And that's how I found the horse track!
On my way to shoot my "Old Love" story last week, I took three busses I had never taken before. Of course, I took three busses because I obviously didn't know the best route there, but quickly figured it out on the way back. And upon returning home, I passed this big track with a big picture of horses outside of it and I knew that I would eventually have to take some pictures there. And I got the opportunity to just days later.
I was worried about my "Day in the Life" story (to be posted last this week), so as a back-up just in case I couldn't get an ample story subject, I wandered down to the betting track to get a snapshot of a day at the tracks.
I really wanted to get some behind-the-scenes look at the horses being prepared for the races, and the jockeys getting ready and such, and this track was just the place for that. I swear, I didn't deal with any security or any bullshit during the day. I just walked into the track, walked back to the stables, and did my thing. It was fantastic.
I had a bit of trouble kind of getting an idea of what would happen during the day. I knew what time the race started, but where did the horses start? How far and how long did they run? How do you know who won? I tried asking around but after having some trouble with the language barrier, I just resolved to head out on the track (since I didn't see anyone that was going to stop me), take some warm-up shots and then just wing it.

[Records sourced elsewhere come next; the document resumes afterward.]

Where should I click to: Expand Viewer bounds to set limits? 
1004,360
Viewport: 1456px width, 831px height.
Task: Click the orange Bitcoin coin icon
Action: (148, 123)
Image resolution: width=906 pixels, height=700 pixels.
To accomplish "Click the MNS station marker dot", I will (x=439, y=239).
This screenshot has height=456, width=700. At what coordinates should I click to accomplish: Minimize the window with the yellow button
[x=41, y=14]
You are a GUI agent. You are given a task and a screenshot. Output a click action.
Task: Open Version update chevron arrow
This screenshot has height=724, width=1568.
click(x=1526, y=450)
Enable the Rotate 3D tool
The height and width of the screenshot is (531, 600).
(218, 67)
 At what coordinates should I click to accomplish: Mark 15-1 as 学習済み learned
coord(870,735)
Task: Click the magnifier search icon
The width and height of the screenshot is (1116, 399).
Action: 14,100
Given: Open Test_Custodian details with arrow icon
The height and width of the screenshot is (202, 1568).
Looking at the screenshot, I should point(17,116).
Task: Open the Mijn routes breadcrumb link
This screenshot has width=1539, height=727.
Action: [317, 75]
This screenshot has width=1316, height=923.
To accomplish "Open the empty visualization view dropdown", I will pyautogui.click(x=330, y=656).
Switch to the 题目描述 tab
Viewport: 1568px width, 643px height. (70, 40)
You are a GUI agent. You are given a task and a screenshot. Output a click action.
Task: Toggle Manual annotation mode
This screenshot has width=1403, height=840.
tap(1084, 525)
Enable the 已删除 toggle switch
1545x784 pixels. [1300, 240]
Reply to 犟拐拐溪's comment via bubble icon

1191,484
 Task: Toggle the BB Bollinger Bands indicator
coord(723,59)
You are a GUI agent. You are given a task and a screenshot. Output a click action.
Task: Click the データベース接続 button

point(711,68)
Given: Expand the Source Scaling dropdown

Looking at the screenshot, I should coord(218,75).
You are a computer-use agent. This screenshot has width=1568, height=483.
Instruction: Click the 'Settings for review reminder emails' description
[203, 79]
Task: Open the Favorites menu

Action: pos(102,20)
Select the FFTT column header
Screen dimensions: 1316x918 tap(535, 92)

This sentiment was echoed today in a chat from a guest lecturer Carsten Ingemann as he was talking with another student about access problems in a story. He said that if you just walk into somewhere with authority and don't ask to take photos, then chances are no one is going to stop you. Of course, you always feel the pressure to be courteous, but what if it's going to make or break your story? With this mindset, Carston told us an anecdote about how he got all the way through 12 security checkpoints during the first Gulf War in Kuwait. So, I guess it works, right?
And so I did. And it worked out pretty well. Honestly, most of my favorite shots, as I predicted, weren't from the races themselves, but back in the stables. One of my favorite moments of the day was chatting with this young boy who I thought was jokingly placing a bet but he was so short the cashier couldn't see him.
The seven year-old, Oliver, was actually placing a bet, though, as I later learned from his parents. Turns out, last week they came to the tracks and the boy was insistent on placing a bet on a particular horse. And they ended up winning 800DKK from the bet (around $90), so they thought they'd try their luck again. I don't know how old you need to be to bet in Denmark, but if there are regulations, they aren't strict!
Although I didn't end up using the shots for my story, I'm glad I went to the track and got to chat with some people there. I think I may even go back just for fun once it gets a bit warmer — it is one of those rare events that happens on a Sunday in Denmark. That's not so common!
I'm slowly adjusting to life here in Denmark. Although it doesn't seem to easy some days, especially with the bus, sometimes the bus seems to want to make it up to me and hands me nice story ideas like this.